Voice Recognition
This example sends a POST request to the VDK service for voice recognition. The response includes a token, which is used to connect to the WebSocket and stream audio data from a file. It simultaneously handles receiving packets from the WebSocket and print incoming events, results, or errors to the console.
C# Example
C#
using System.Text.Json;
using System.Net.WebSockets;
using System.Text;
const string rawAudioFile = @"C:\Users\vivoka\Music\coffee.raw";
const string requestUri = "http://localhost:39806/v1/voice-recognition/recognize";
const string audioDataHeader = "data:audio/pcm;base64,";
var requestData = new
{
models = new
{
VendingMachine = new
{
slots = new
{
drink = new { values = new[] { "Coffee", "Cola", "Mojito", "Cup of tea" } }
}
}
}
};
using (var client = new HttpClient())
{
var json = JsonSerializer.Serialize(requestData);
var content = new StringContent(json, Encoding.UTF8, "application/json");
var response = await client.PostAsync(requestUri, content);
response.EnsureSuccessStatusCode();
var responseBody = await response.Content.ReadAsStringAsync();
// Step 2: Extract the WebSocket URL from the response
var jsonResponse = JsonDocument.Parse(responseBody).RootElement;
var token = jsonResponse.GetProperty("token").ToString();
var webSocketUrl = $"ws://localhost:39806/v1/ws/{token}";
// Step 3: Connect to the WebSocket and start sending audio data
using (var webSocket = new ClientWebSocket())
{
await webSocket.ConnectAsync(new Uri(webSocketUrl), CancellationToken.None);
var sending = Task.Run(() => SendAudioData(webSocket, rawAudioFile));
var receiving = Task.Run(() => ReceivePackets(webSocket));
await Task.WhenAll(sending, receiving);
}
}
async Task SendAudioData(ClientWebSocket webSocket, string audioFilePath)
{
// Read audio data from a file and send it throw websocket
using (var fs = File.OpenRead(audioFilePath))
{
int bytesRead;
var buffer = new byte[1024];
while ((bytesRead = await fs.ReadAsync(buffer, 0, buffer.Length)) > 0)
{
var base64 = Convert.ToBase64String(new ArraySegment<byte>(buffer, 0, bytesRead));
var audioChunk = new
{
data = $"{audioDataHeader}{base64}",
last = fs.Position == fs.Length
};
var json = JsonSerializer.Serialize(audioChunk);
var bytes = Encoding.UTF8.GetBytes(json);
await webSocket.SendAsync(new ArraySegment<byte>(bytes), WebSocketMessageType.Text, true, CancellationToken.None);
}
}
}
async Task ReceivePackets(ClientWebSocket webSocket)
{
var message = "";
var buffer = new byte[1024];
while (webSocket.State == WebSocketState.Open)
{
var packet = await webSocket.ReceiveAsync(new ArraySegment<byte>(buffer), CancellationToken.None);
if (packet.MessageType == WebSocketMessageType.Close)
{
await webSocket.CloseAsync(WebSocketCloseStatus.NormalClosure, "Closing", CancellationToken.None);
break;
}
else
{
message = (message.Length > 0 ? message : "") + Encoding.UTF8.GetString(buffer, 0, packet.Count);
if (packet.EndOfMessage)
{
HandleMessage(message);
message = "";
}
}
}
}
void HandleMessage(string message)
{
try
{
using (var document = JsonDocument.Parse(message))
{
var root = document.RootElement;
if (root.TryGetProperty("event", out JsonElement eventElement))

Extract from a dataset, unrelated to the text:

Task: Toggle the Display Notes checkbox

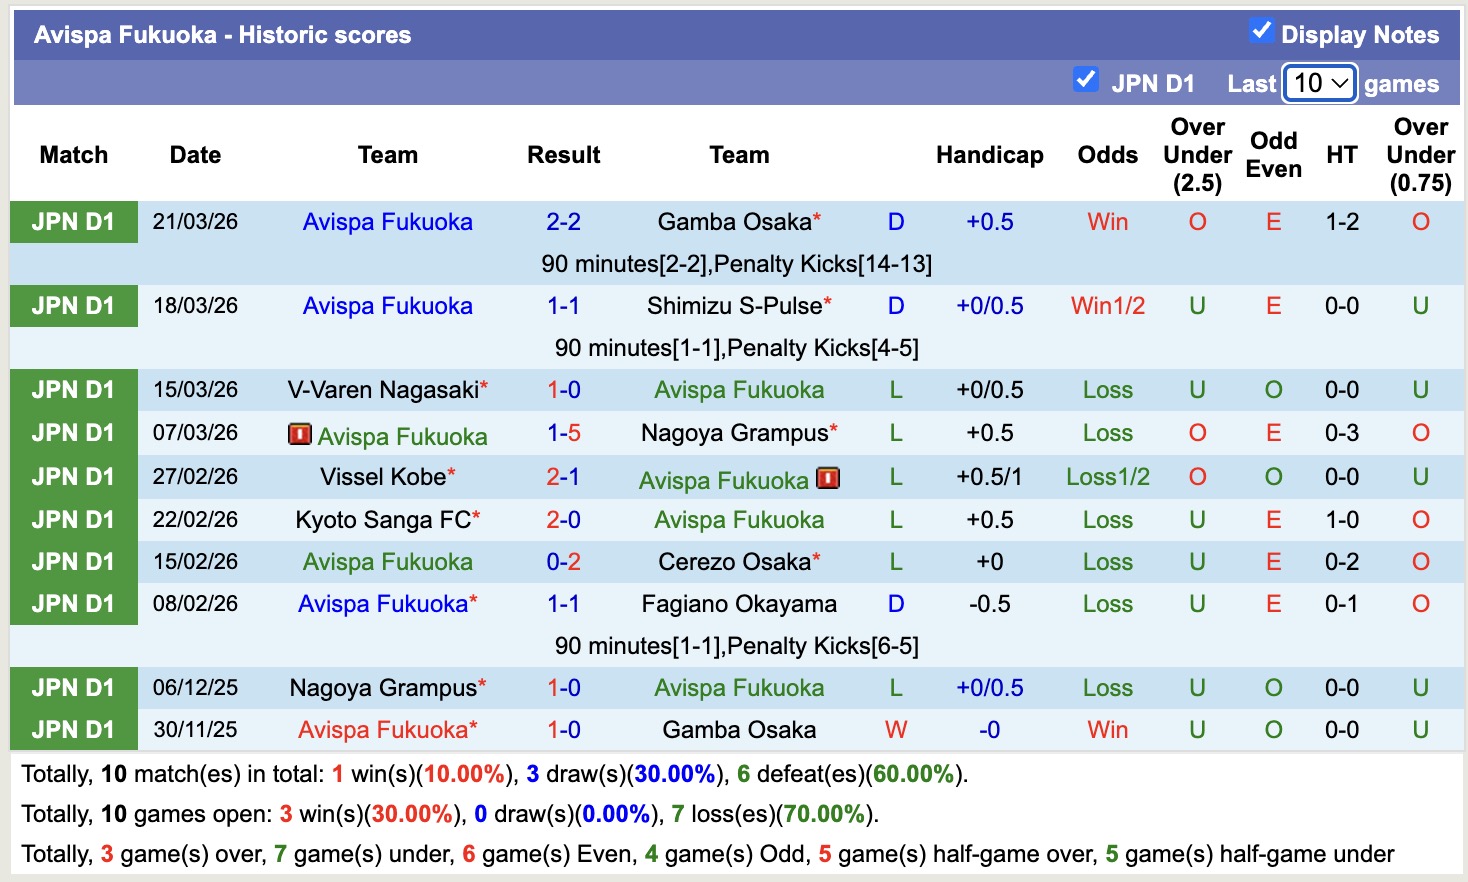Action: [x=1258, y=31]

Console.WriteLine($"Event received: {JsonSerializer.Serialize(eventElement)}");
else if (root.TryGetProperty("result", out JsonElement resultElement))

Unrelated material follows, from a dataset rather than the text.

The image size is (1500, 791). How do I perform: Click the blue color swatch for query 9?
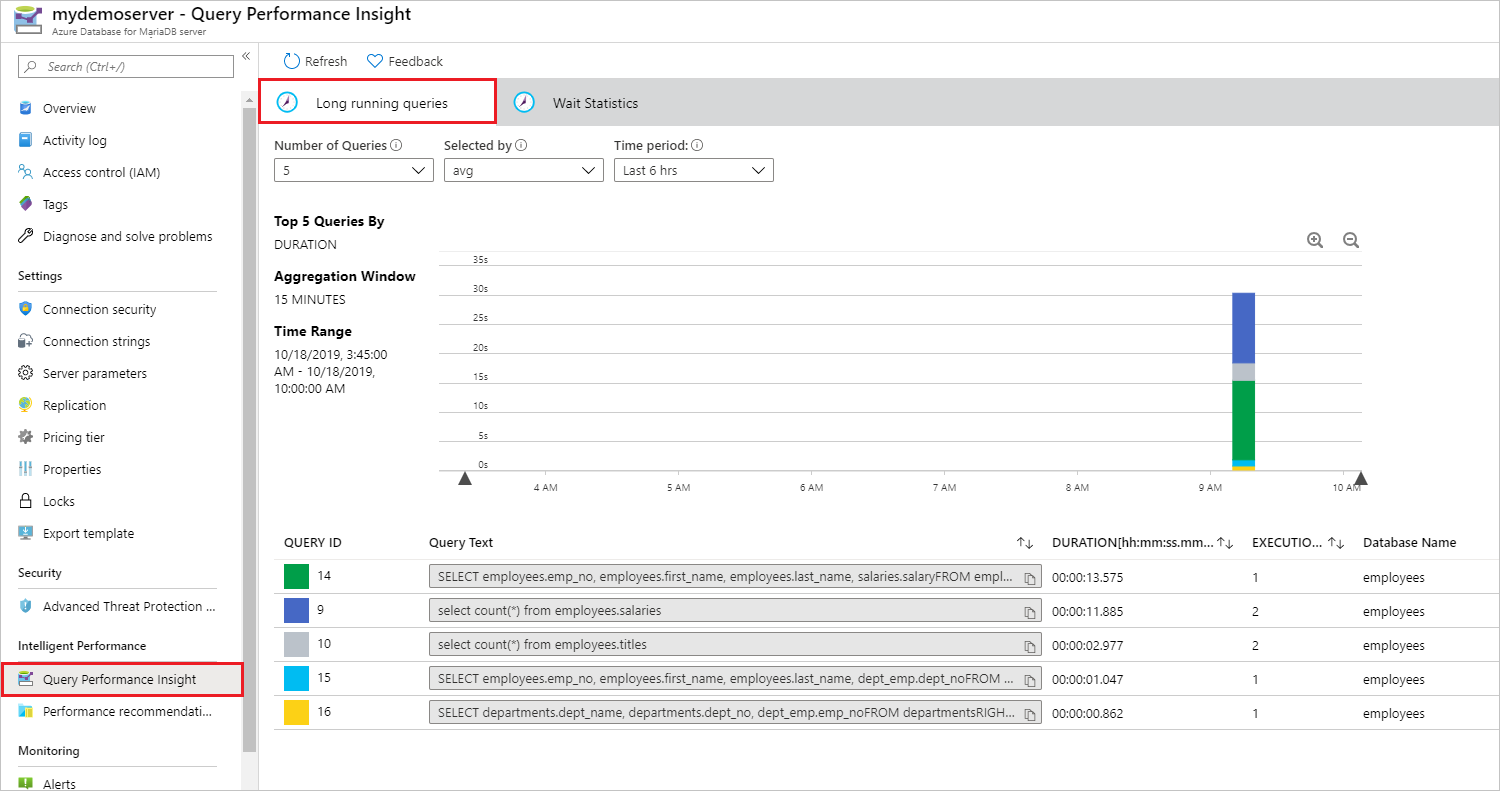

Console.WriteLine($"Result received: {JsonSerializer.Serialize(resultElement)}");
else if (root.TryGetProperty("error", out JsonElement errorElement))
Console.WriteLine($"Error received: {JsonSerializer.Serialize(errorElement)}");
else
Console.WriteLine("Unknown message type received.");
}
}
catch (JsonException ex)
{
Console.WriteLine($"Failed to parse message: {ex.Message}");
}
}
Python Example
PY
import asyncio
import json
import base64
import os
import websocket
import requests
async def main():
raw_audio_file = r"C:\Users\vivoka\Music\coffee.raw"
request_uri = "http://localhost:39806/v1/voice-recognition/recognize"
request_data = {
"models": {
"VendingMachine": {
"slots": {
"drink": {
"values": ["Coffee", "Cola", "Mojito", "Cup of tea"]
}
}
}
}
}
response = requests.post(request_uri, json=request_data)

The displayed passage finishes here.